- Source text:
#####

We serve a miracle-working God, and we can thank God that His healing power still works today!
Does God still heal the sick? If you have ever walked through the valley of affliction, or have watched a loved one suffer in the grip of some painful or debilitating disease, you know the vital importance of the answer to this question.
In the Old Testament, we read of many instances when God performed miracles of healing. King Hezekiah was on his deathbed, but when he cried out to the Lord, God added fifteen years to his life. Naaman was healed of leprosy when he obeyed the instructions of God’s prophet, Elisha. God healed Job of terrible boils when he prayed for his friends.
When Jesus lived on earth, multitudes came to Him and were healed of all kinds of diseases and afflictions. He healed Peter’s mother-in-law of a fever. He healed the man, sick with palsy, who was let down through the roof. He cleansed lepers, restored sight to the blind, and cast out devils. We read in Matthew 12:15 that “great multitudes followed him, and he healed them all.”

#####

- Activity list:
1 - In the healing passage, how many years did God add to King Hezekiah's life?
2 - Rewrite the paragraph of the healing passage that begins "In the Old Testament" as a short list of its examples.
3 - Return the portion of the healing passage starting at "We serve a miracle-working" and ending at "for his friends.", word for word.
The data comes from a different source than the healing passage.

- Extracted data:
#####

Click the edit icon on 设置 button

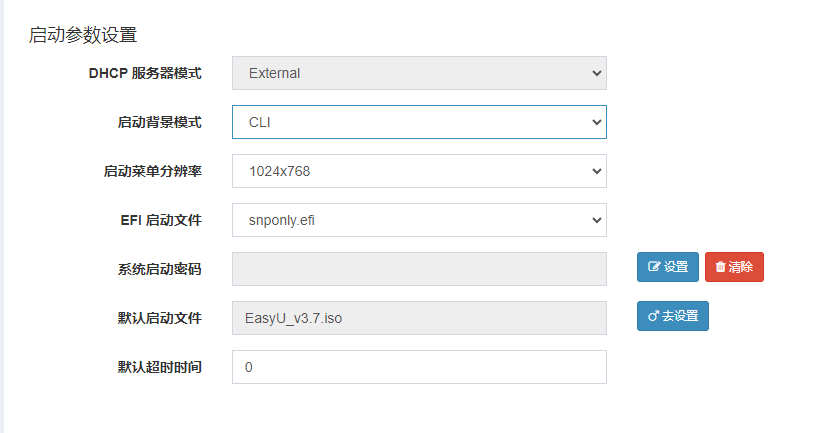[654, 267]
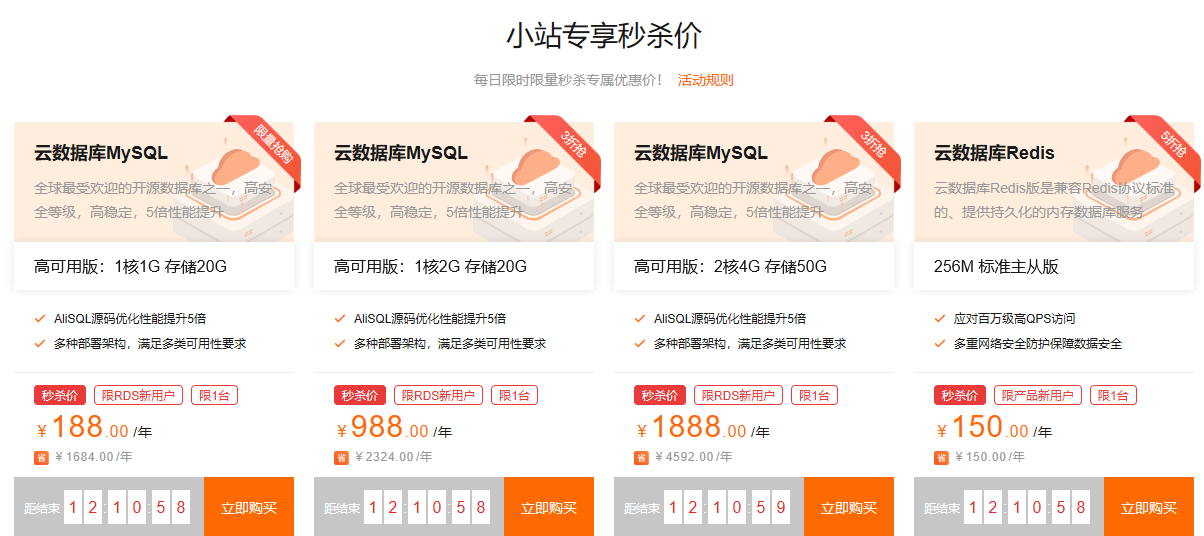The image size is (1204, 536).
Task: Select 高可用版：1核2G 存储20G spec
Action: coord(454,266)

#####

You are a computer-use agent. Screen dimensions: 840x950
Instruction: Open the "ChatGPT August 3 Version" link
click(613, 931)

#####

- Results:
1 - Fifteen years.

2 -
Old Testament healings by God:
- King Hezekiah, on his deathbed, cried out to the Lord and was given fifteen more years of life.
- Naaman was healed of leprosy after obeying the instructions of the prophet Elisha.
- Job was healed of terrible boils when he prayed for his friends.

3 -
We serve a miracle-working God, and we can thank God that His healing power still works today!
Does God still heal the sick? If you have ever walked through the valley of affliction, or have watched a loved one suffer in the grip of some painful or debilitating disease, you know the vital importance of the answer to this question.
In the Old Testament, we read of many instances when God performed miracles of healing. King Hezekiah was on his deathbed, but when he cried out to the Lord, God added fifteen years to his life. Naaman was healed of leprosy when he obeyed the instructions of God’s prophet, Elisha. God healed Job of terrible boils when he prayed for his friends.